_Szczegóły zadania_:
Przepisz bez zmian wiersze od tego, który zawiera „This screenshot has width=933, height=690.”, aż do tego, który zawiera „Action: coord(134,31)”, razem z oboma skrajnymi. Obrazy pomiń w odpowiedzi.

Zapisy wyszukiwania elementów
**********

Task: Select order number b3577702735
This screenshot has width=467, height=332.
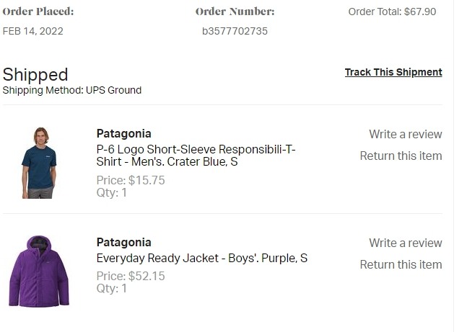Action: pos(235,31)
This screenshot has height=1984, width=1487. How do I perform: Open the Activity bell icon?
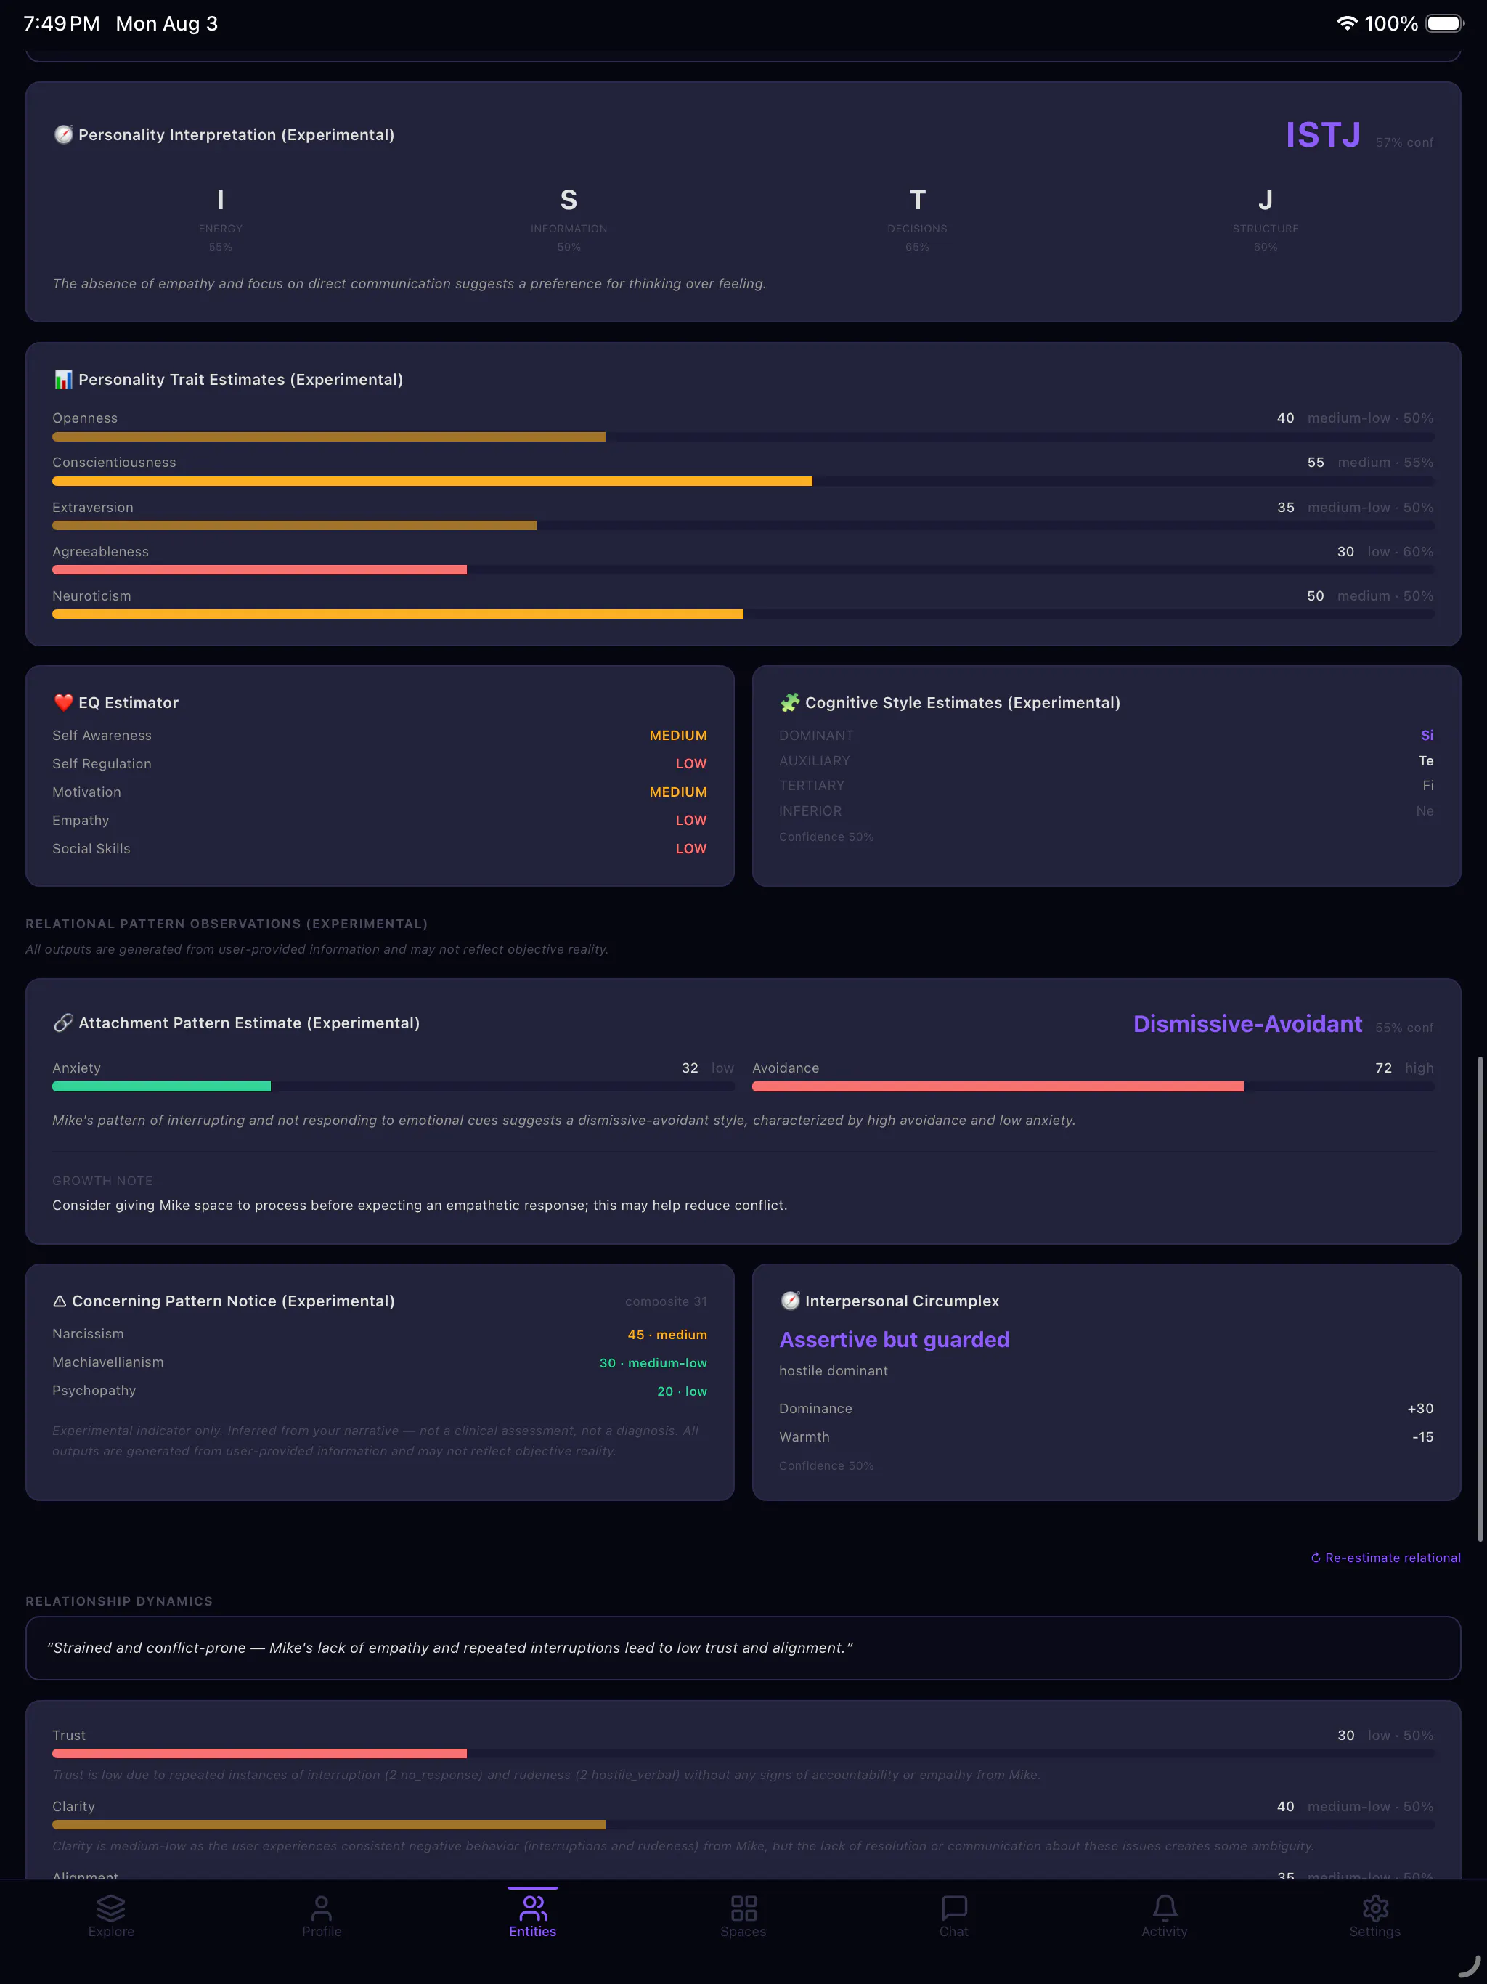(1164, 1907)
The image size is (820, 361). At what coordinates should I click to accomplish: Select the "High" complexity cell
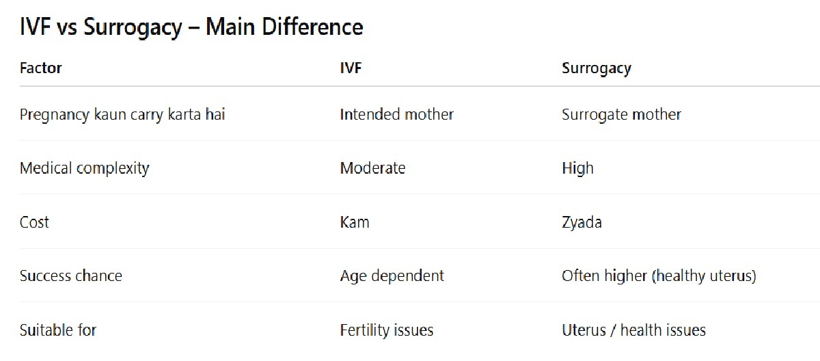(x=577, y=168)
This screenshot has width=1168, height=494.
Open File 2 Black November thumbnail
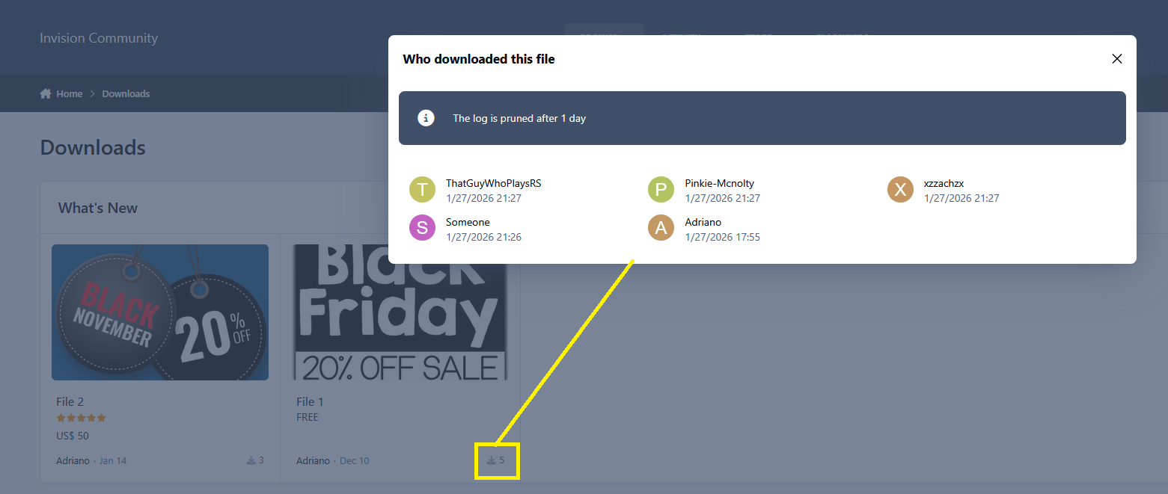click(x=160, y=312)
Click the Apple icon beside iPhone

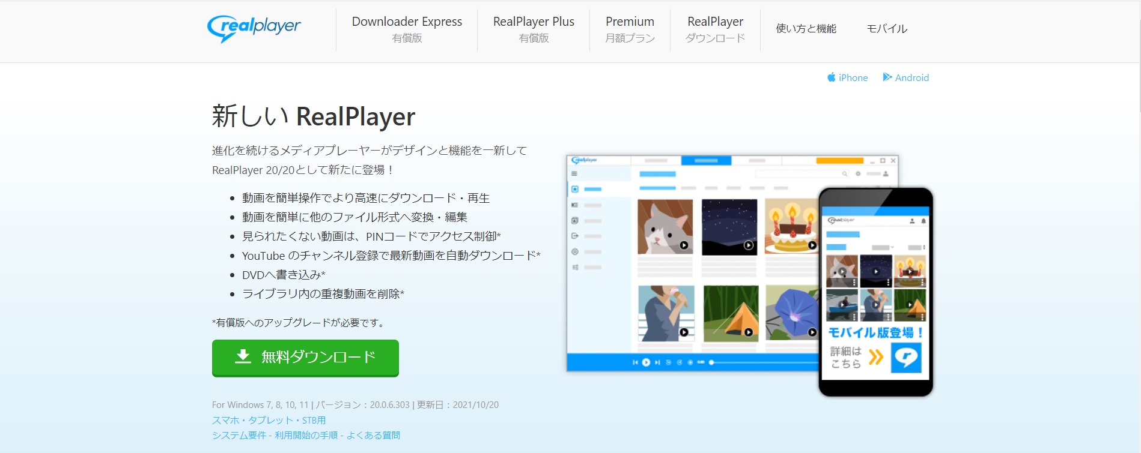pos(831,77)
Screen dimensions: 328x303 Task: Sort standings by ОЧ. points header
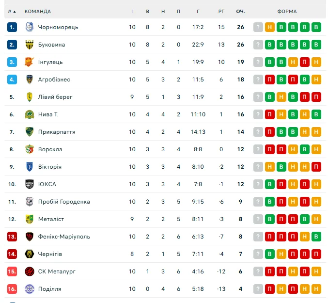(x=240, y=11)
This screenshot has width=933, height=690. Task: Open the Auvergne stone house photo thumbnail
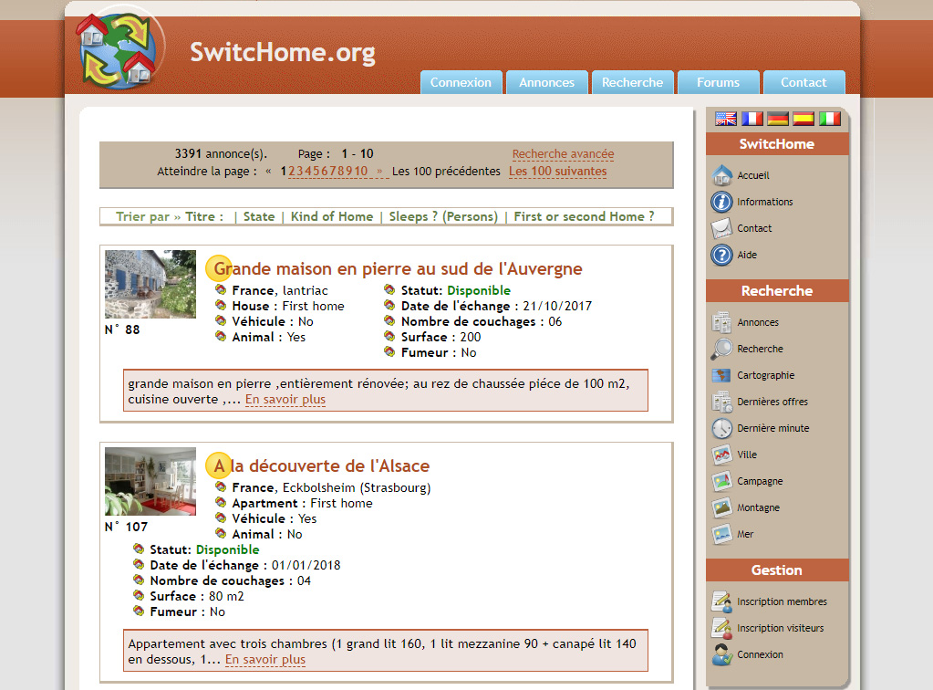[150, 284]
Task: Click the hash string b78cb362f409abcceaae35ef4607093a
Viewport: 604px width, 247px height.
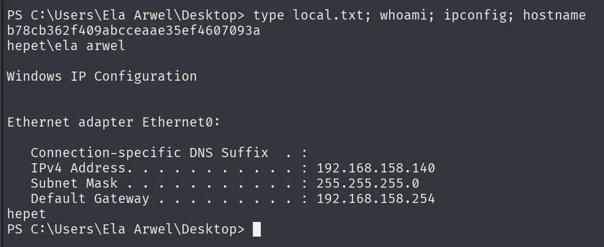Action: coord(134,31)
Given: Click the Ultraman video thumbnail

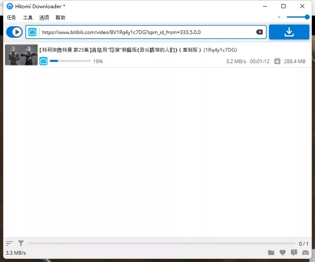Looking at the screenshot, I should [21, 55].
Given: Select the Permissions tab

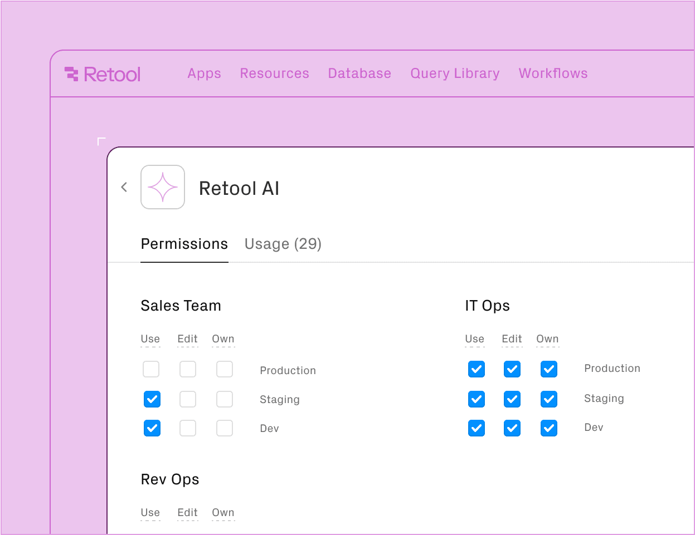Looking at the screenshot, I should click(x=184, y=244).
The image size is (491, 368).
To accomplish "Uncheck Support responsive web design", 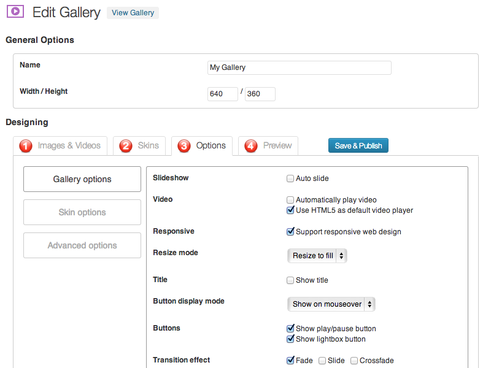I will tap(290, 232).
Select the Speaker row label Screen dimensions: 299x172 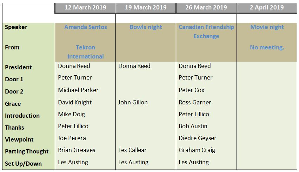[16, 27]
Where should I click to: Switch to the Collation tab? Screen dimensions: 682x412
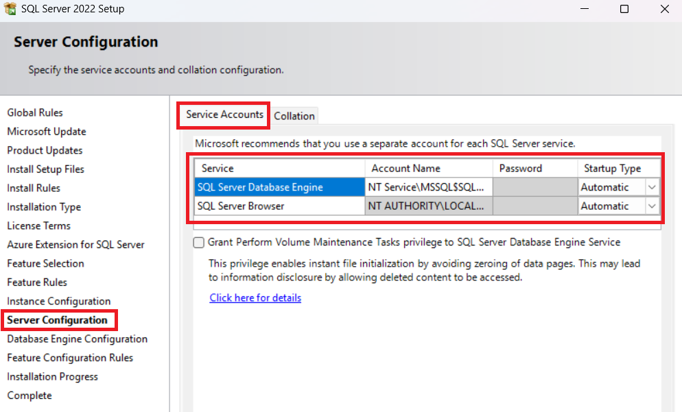coord(294,116)
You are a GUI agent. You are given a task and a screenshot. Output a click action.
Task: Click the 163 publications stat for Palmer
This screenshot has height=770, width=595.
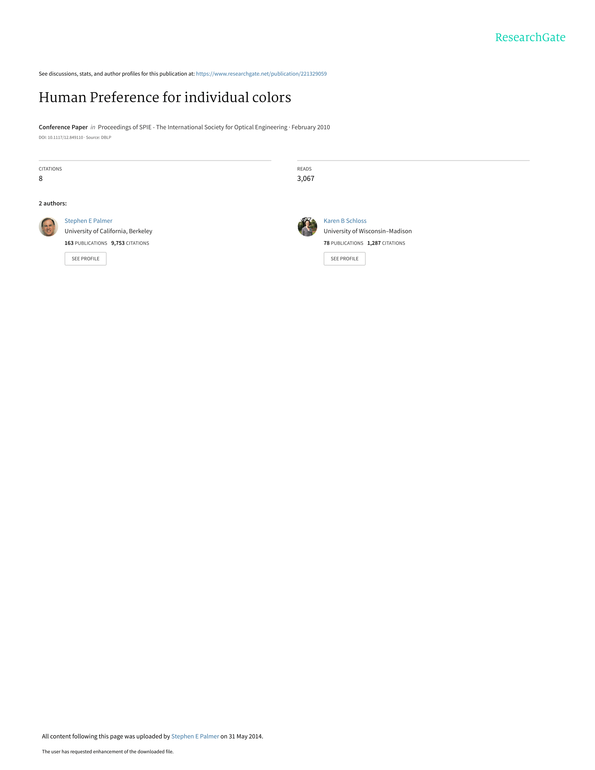[x=86, y=243]
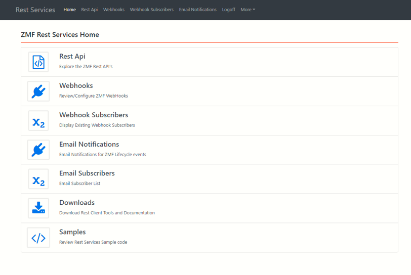Click Logoff in the navigation bar
The image size is (411, 275).
point(228,10)
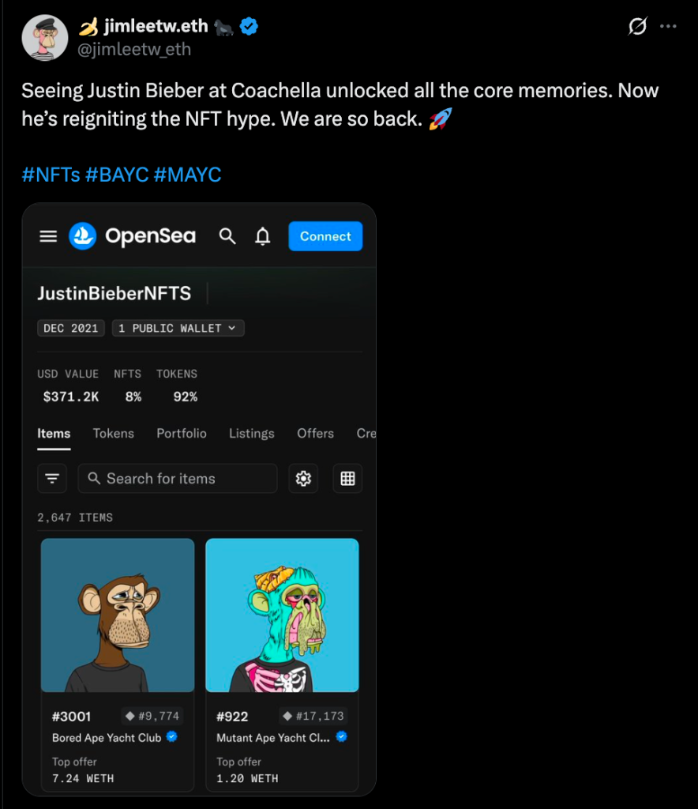Open the notifications bell
Screen dimensions: 698x809
(263, 236)
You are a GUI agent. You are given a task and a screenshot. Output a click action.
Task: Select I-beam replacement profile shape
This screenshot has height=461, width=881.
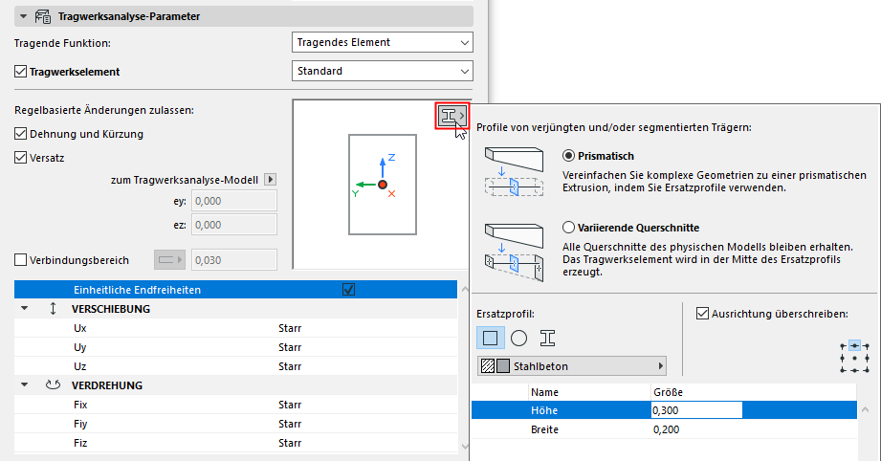(548, 338)
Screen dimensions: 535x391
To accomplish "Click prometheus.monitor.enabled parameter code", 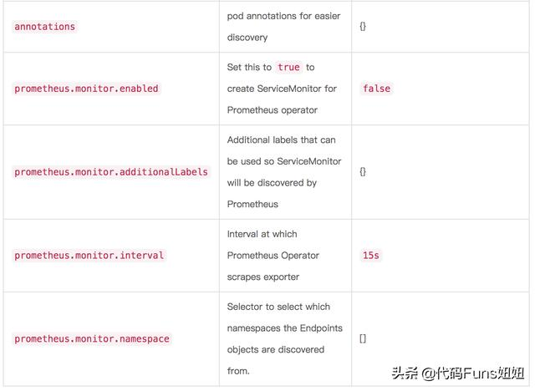I will pos(86,89).
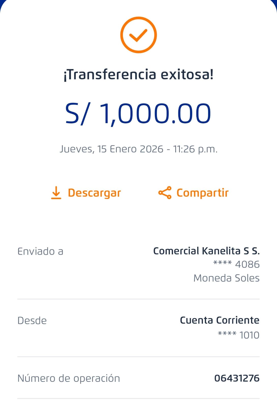Click the ¡Transferencia exitosa! heading

pyautogui.click(x=138, y=75)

**********

_Wynik zadania_:
This screenshot has width=933, height=690. Task: Open the Auvergne stone house photo thumbnail
[150, 284]
Task: Click the hash string b78cb362f409abcceaae35ef4607093a
Viewport: 604px width, 247px height.
Action: coord(134,31)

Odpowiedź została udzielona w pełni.